▶ [Polecenie do wykonania] Proszę przedstawić w postaci listy numerowanej wiersze, zaczynając od wiersza zawierającego „Image resolution: width=1200”, a kończąc na ostatnim wierszu, oba włącznie. Puste wiersze oraz obrazy należy pominąć.

▶ [Dane wejściowe]
○ ○ ○ ○

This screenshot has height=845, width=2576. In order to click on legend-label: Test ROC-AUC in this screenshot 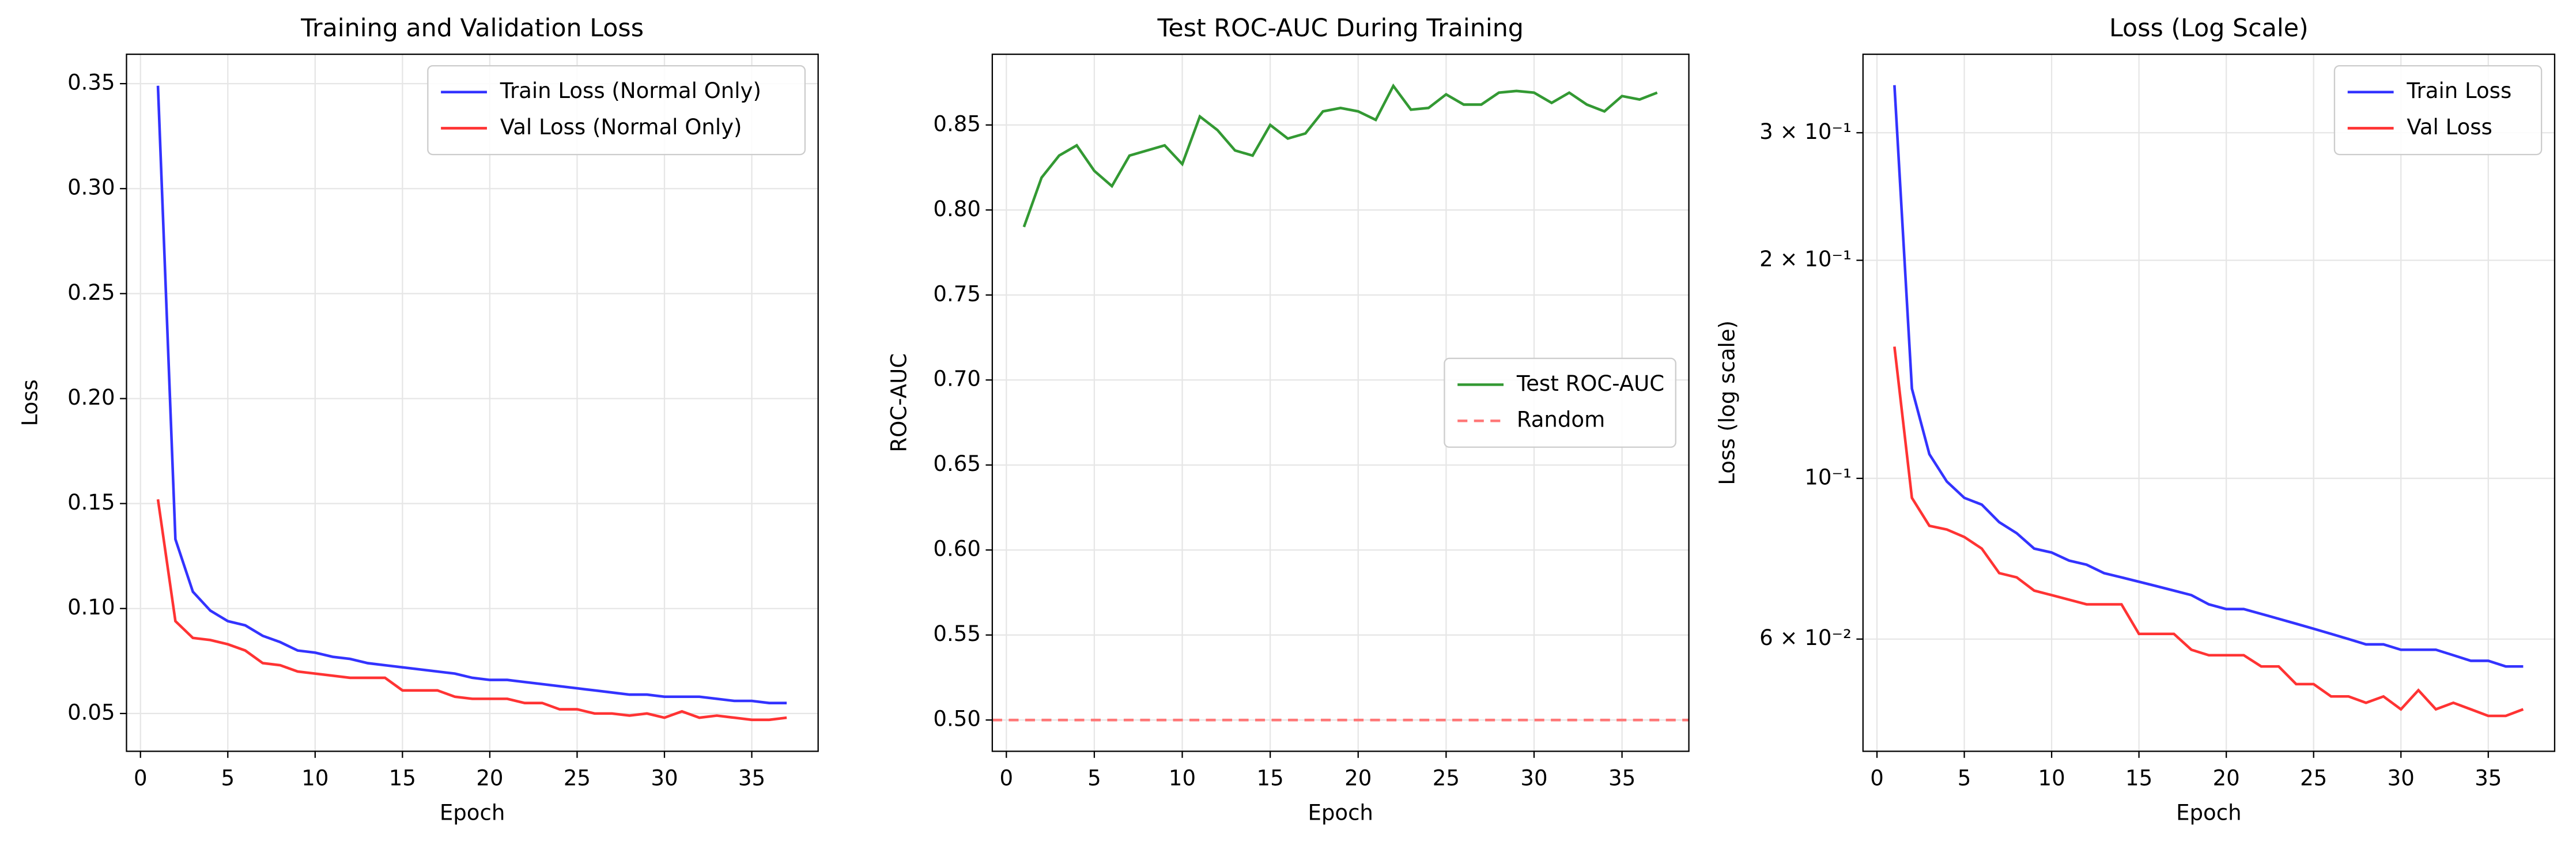, I will do `click(1590, 384)`.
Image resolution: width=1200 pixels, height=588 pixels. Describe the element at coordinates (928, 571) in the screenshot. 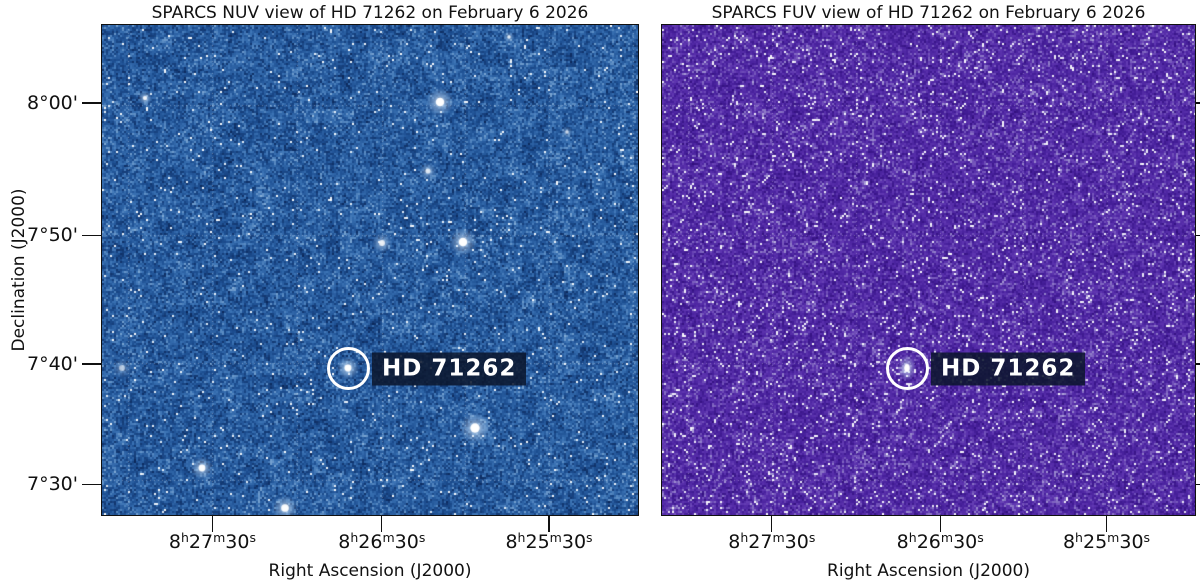

I see `fuv-ra-axis-label: Right Ascension (J2000)` at that location.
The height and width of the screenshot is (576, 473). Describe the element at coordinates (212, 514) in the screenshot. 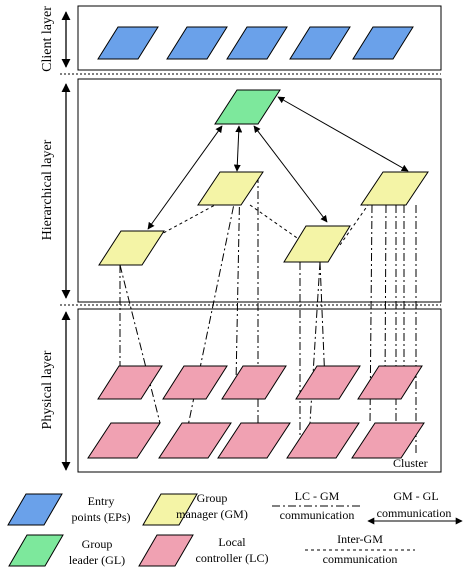

I see `legend-gm-line2: manager (GM)` at that location.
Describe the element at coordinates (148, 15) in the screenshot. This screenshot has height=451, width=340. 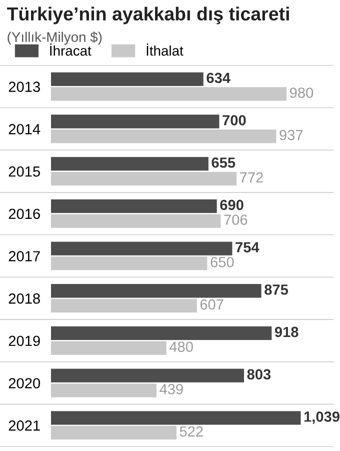
I see `chart-title: Türkiye’nin ayakkabı dış ticareti` at that location.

○ ○ ○ ○

▶ [Gotowe rozwiązanie]
1. Image resolution: width=1200 pixels, height=588 pixels. Describe the element at coordinates (928, 571) in the screenshot. 
2. I see `fuv-ra-axis-label: Right Ascension (J2000)` at that location.
3. The height and width of the screenshot is (576, 473). Describe the element at coordinates (212, 514) in the screenshot. 
4. I see `legend-gm-line2: manager (GM)` at that location.
5. Describe the element at coordinates (148, 15) in the screenshot. This screenshot has height=451, width=340. 
6. I see `chart-title: Türkiye’nin ayakkabı dış ticareti` at that location.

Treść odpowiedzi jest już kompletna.